Дорога к мечте - Нестерина Елена Вячеславовна. Страница 16

— Два, один или ни одного, — сообщила Марта. — Ты договор внимательно читала? На каждый спектакль ты можешь привести максимум двоих. Сообщить об этом заранее мне, я впишу. В окошке администратора в день спектакля на твою фамилию и будут входные записаны. Нормальные, с местами — только не в партере, конечно. Будете солистами — тогда и можно гостей своих в партер сажать.

— Да мы поняли, поняли… — пробурчала одна из хористок.

— А это я не вам объясняю, а новенькой! — откликнулась Марта. — Ну, определяйся, Граня. Сколько писать?

Граня очень боялась опозориться в первый раз. Никого! Никто пусть из знакомых не видит. Вот поднатореет, освоится — и тогда… Всю тусовку пригласит однозначно. А это… Раз, два, три… Ничего себе — восемь человек!

— Мне на завтра нисколько, — ответила Граня. — А вот через несколько спектаклей будет — на него восемь.

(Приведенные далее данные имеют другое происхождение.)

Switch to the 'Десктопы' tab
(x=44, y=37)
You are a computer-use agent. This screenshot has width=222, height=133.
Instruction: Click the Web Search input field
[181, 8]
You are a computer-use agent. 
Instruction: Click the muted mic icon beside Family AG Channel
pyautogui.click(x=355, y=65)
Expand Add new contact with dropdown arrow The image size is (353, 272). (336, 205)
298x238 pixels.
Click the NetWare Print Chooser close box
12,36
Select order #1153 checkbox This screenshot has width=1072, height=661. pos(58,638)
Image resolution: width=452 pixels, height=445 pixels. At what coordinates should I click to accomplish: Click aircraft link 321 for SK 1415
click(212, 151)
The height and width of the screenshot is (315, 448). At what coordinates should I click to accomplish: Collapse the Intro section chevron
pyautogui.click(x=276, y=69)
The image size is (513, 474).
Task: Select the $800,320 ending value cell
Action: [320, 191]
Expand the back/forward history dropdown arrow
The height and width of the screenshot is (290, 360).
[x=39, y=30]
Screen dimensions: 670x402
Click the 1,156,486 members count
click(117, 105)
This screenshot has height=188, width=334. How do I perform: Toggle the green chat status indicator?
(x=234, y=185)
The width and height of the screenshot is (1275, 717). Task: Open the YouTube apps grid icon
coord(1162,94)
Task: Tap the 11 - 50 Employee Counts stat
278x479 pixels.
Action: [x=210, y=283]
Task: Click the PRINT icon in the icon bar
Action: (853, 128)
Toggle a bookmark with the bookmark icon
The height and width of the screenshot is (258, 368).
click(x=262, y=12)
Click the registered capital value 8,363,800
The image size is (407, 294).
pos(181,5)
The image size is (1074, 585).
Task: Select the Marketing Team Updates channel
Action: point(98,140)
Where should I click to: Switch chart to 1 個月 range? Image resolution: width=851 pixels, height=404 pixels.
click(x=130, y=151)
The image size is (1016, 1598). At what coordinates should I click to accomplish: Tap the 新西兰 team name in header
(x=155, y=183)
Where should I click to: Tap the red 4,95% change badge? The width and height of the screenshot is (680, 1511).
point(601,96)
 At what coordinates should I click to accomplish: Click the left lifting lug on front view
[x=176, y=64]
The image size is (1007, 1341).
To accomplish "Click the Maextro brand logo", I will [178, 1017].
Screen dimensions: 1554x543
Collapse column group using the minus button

Марта захохотала, запрокинув голову.

— Повторяю: можно только два, Граня, — снова захлопав ручкой по листку, повторила она. — Но если тебе очень надо, попроси кого-то отдать тебе свои входные. Вот, Самохвалова, например, запишет у меня на свою фамилию двух твоих приглашённых, Рачкина ещё двоих…

— Мне самой надо!

— Я говорю — «например», не тупи, Рачкина. Ещё кто-то свои отдаст, твоих два — вот восемь человек и наберутся, — объяснила Марта. — А если завтра тебе два твоих не нужны — тоже предложи кому-нибудь.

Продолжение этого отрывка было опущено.